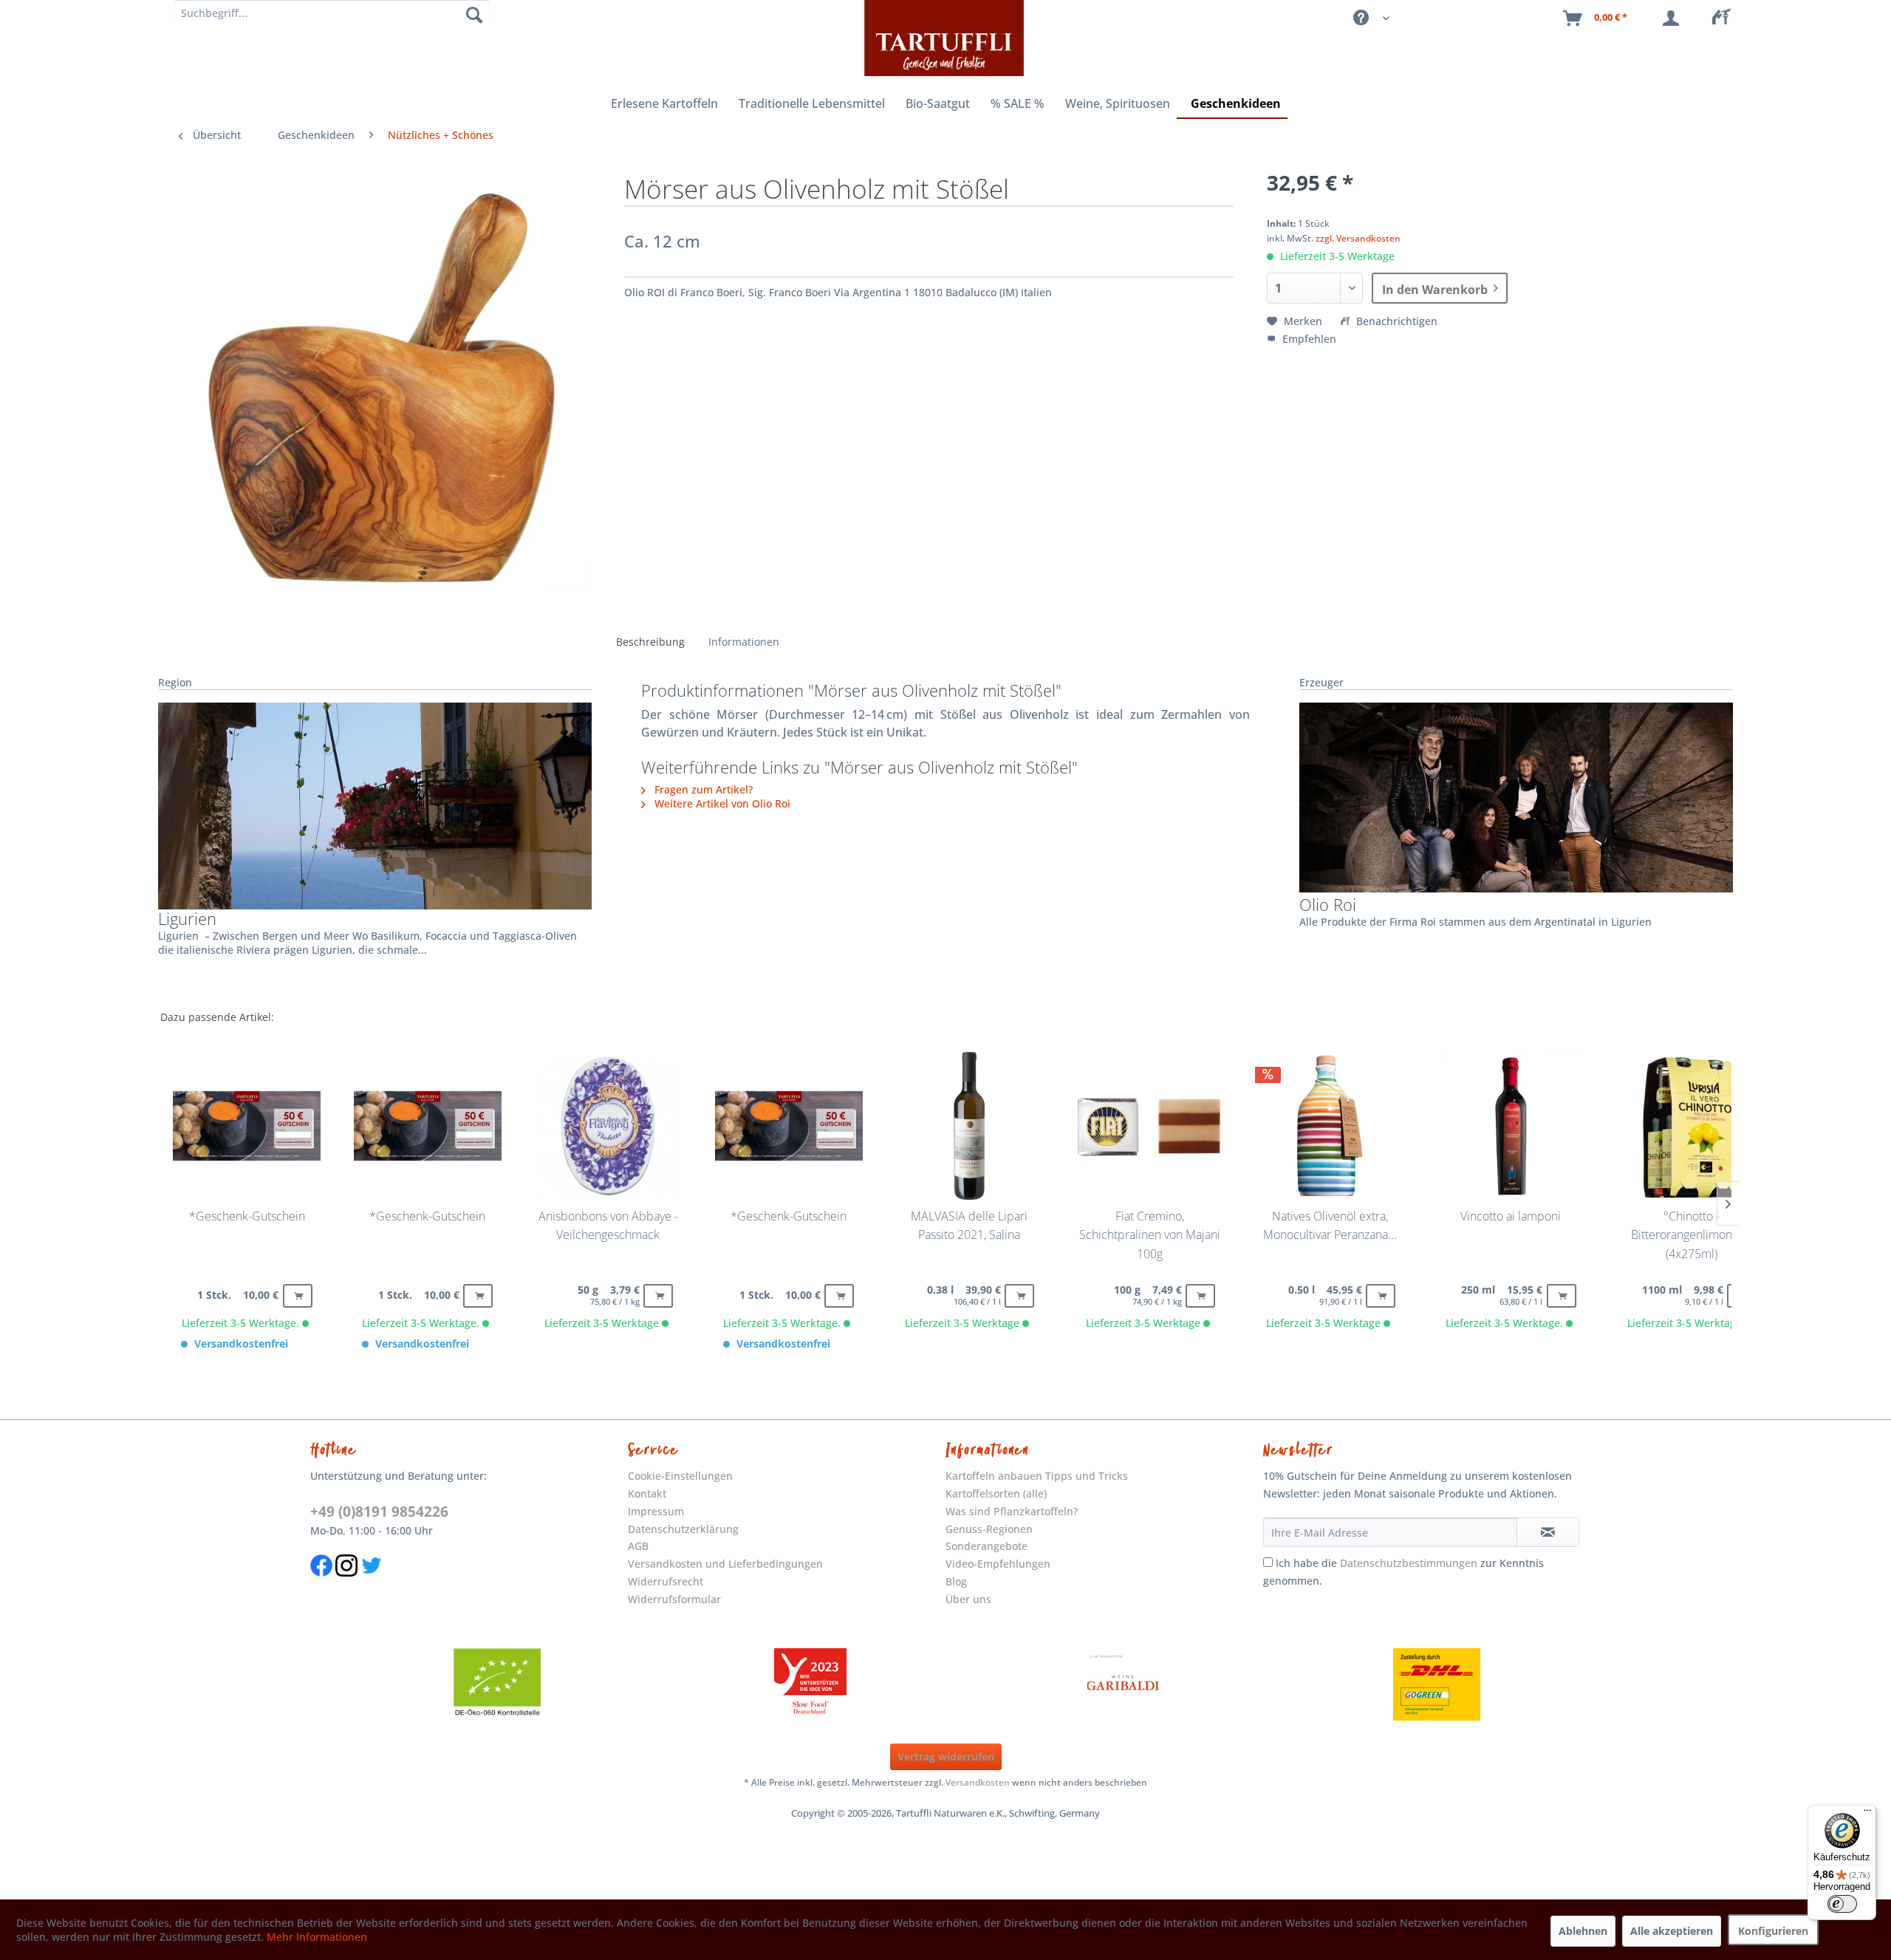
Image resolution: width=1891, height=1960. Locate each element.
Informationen (743, 642)
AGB (638, 1546)
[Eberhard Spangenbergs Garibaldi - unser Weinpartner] (1123, 1684)
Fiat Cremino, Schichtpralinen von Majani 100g (1149, 1235)
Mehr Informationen (317, 1937)
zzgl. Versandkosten (1358, 238)
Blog (956, 1581)
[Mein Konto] (1674, 18)
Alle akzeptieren (1671, 1931)
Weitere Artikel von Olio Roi (721, 803)
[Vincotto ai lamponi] (1510, 1126)
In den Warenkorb (1435, 289)
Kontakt (647, 1493)
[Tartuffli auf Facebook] (321, 1584)
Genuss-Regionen (989, 1529)
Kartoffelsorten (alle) (996, 1493)
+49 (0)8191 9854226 (379, 1511)
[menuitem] (1725, 18)
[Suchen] (474, 15)
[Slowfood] (810, 1684)
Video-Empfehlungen (998, 1564)
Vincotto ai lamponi (1510, 1216)
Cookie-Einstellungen (680, 1476)
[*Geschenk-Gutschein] (246, 1126)
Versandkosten (978, 1782)
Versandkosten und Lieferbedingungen (725, 1564)
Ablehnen (1583, 1931)
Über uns (968, 1599)
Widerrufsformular (674, 1599)
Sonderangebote (986, 1546)
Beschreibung (650, 642)
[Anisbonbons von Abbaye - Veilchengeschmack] (608, 1126)
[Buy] (297, 1296)
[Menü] (1867, 1814)
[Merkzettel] (1725, 18)
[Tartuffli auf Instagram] (346, 1584)
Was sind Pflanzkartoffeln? (1012, 1511)
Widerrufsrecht (665, 1581)
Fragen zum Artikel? (702, 789)
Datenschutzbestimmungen (1408, 1563)
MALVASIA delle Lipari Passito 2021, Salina (969, 1225)
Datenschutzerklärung (683, 1529)
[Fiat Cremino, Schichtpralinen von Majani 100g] (1149, 1126)
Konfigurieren (1773, 1931)
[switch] (1842, 1904)
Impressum (656, 1511)
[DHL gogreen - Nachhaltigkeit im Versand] (1437, 1684)
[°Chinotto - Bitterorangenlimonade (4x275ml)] (1691, 1126)
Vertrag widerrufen (945, 1756)
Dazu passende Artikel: (217, 1017)
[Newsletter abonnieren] (1548, 1532)
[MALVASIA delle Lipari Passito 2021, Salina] (969, 1126)
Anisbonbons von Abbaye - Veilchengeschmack (608, 1225)
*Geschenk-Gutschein (247, 1216)
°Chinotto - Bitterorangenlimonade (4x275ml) (1691, 1235)
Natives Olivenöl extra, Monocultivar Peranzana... (1330, 1225)
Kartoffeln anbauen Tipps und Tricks (1037, 1476)
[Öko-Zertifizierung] (497, 1684)
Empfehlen (1307, 339)
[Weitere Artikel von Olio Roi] (1516, 797)
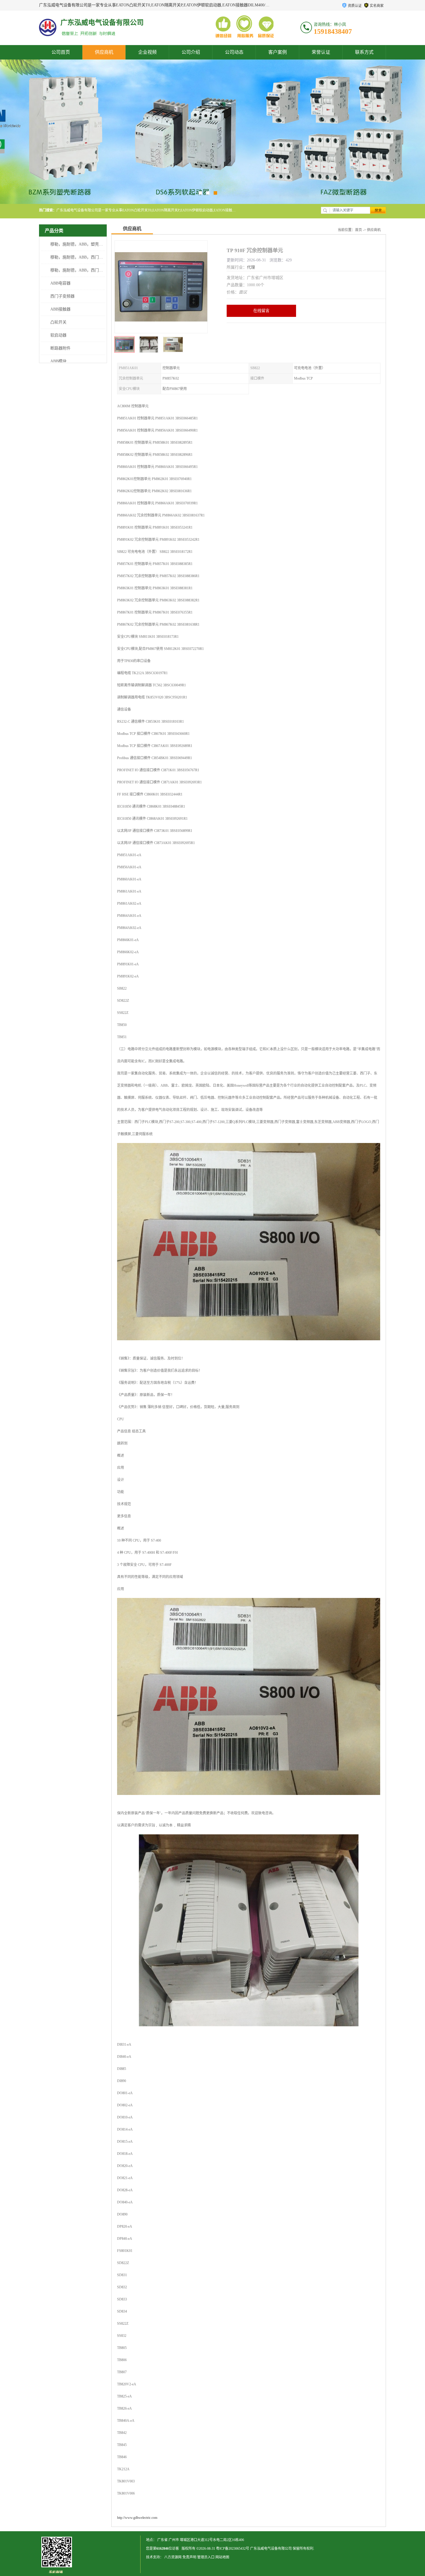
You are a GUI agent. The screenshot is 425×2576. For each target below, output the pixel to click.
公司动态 (234, 52)
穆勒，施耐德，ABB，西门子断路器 (82, 257)
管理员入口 (206, 2557)
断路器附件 (60, 348)
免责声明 (189, 2557)
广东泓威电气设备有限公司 (271, 2549)
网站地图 (222, 2557)
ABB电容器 (60, 283)
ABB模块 (58, 361)
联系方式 (364, 52)
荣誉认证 (321, 52)
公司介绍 (191, 52)
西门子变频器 (62, 296)
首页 (358, 230)
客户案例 (277, 52)
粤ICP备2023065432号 (232, 2549)
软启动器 (58, 335)
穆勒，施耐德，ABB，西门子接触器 (82, 270)
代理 (251, 267)
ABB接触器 (60, 309)
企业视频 (147, 52)
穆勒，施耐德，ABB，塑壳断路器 (80, 244)
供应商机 (104, 52)
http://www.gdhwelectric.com (137, 2518)
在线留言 (261, 310)
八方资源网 (173, 2557)
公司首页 (60, 52)
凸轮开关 (58, 322)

-*-

_WHAT THIS TASK INVOLVES:_ A verbatim reproduction of each entry is expected, with every picture omitted.

_ANSWER SECTION:_
Image resolution: width=1891, height=1960. Locate each element.
Informationen (743, 642)
AGB (638, 1546)
[Eberhard Spangenbergs Garibaldi - unser Weinpartner] (1123, 1684)
Fiat Cremino, Schichtpralinen von Majani 100g (1149, 1235)
Mehr Informationen (317, 1937)
zzgl. Versandkosten (1358, 238)
Blog (956, 1581)
[Mein Konto] (1674, 18)
Alle akzeptieren (1671, 1931)
Weitere Artikel von Olio Roi (721, 803)
[Vincotto ai lamponi] (1510, 1126)
In den Warenkorb (1435, 289)
Kontakt (647, 1493)
[Tartuffli auf Facebook] (321, 1584)
Genuss-Regionen (989, 1529)
Kartoffelsorten (alle) (996, 1493)
+49 (0)8191 9854226 (379, 1511)
[menuitem] (1725, 18)
[Suchen] (474, 15)
[Slowfood] (810, 1684)
Video-Empfehlungen (998, 1564)
Vincotto ai lamponi (1510, 1216)
Cookie-Einstellungen (680, 1476)
[*Geschenk-Gutschein] (246, 1126)
Versandkosten (978, 1782)
Versandkosten und Lieferbedingungen (725, 1564)
Ablehnen (1583, 1931)
Über uns (968, 1599)
Widerrufsformular (674, 1599)
Sonderangebote (986, 1546)
Beschreibung (650, 642)
[Anisbonbons von Abbaye - Veilchengeschmack] (608, 1126)
[Buy] (297, 1296)
[Menü] (1867, 1814)
[Merkzettel] (1725, 18)
[Tartuffli auf Instagram] (346, 1584)
Was sind Pflanzkartoffeln? (1012, 1511)
Widerrufsrecht (665, 1581)
Fragen zum Artikel? (702, 789)
Datenschutzbestimmungen (1408, 1563)
MALVASIA delle Lipari Passito 2021, Salina (969, 1225)
Datenschutzerklärung (683, 1529)
[Fiat Cremino, Schichtpralinen von Majani 100g] (1149, 1126)
Konfigurieren (1773, 1931)
[switch] (1842, 1904)
Impressum (656, 1511)
[DHL gogreen - Nachhaltigkeit im Versand] (1437, 1684)
[°Chinotto - Bitterorangenlimonade (4x275ml)] (1691, 1126)
Vertrag widerrufen (945, 1756)
Dazu passende Artikel: (217, 1017)
[Newsletter abonnieren] (1548, 1532)
[MALVASIA delle Lipari Passito 2021, Salina] (969, 1126)
Anisbonbons von Abbaye - Veilchengeschmack (608, 1225)
*Geschenk-Gutschein (247, 1216)
°Chinotto - Bitterorangenlimonade (4x275ml) (1691, 1235)
Natives Olivenöl extra, Monocultivar Peranzana... (1330, 1225)
Kartoffeln anbauen Tipps und Tricks (1037, 1476)
[Öko-Zertifizierung] (497, 1684)
Empfehlen (1307, 339)
[Weitere Artikel von Olio Roi] (1516, 797)
You are a GUI agent. The screenshot is 425×2576. For each target below, output the pixel to click.
公司动态 (234, 52)
穆勒，施耐德，ABB，西门子断路器 (82, 257)
管理员入口 (206, 2557)
断路器附件 (60, 348)
免责声明 (189, 2557)
广东泓威电气设备有限公司 (271, 2549)
网站地图 (222, 2557)
ABB电容器 (60, 283)
ABB模块 (58, 361)
联系方式 (364, 52)
荣誉认证 (321, 52)
公司介绍 (191, 52)
西门子变频器 (62, 296)
首页 (358, 230)
客户案例 (277, 52)
粤ICP备2023065432号 (232, 2549)
软启动器 (58, 335)
穆勒，施耐德，ABB，西门子接触器 (82, 270)
代理 (251, 267)
ABB接触器 (60, 309)
企业视频 (147, 52)
穆勒，施耐德，ABB，塑壳断路器 (80, 244)
供应商机 (104, 52)
http://www.gdhwelectric.com (137, 2518)
在线留言 (261, 310)
八方资源网 (173, 2557)
公司首页 (60, 52)
凸轮开关 (58, 322)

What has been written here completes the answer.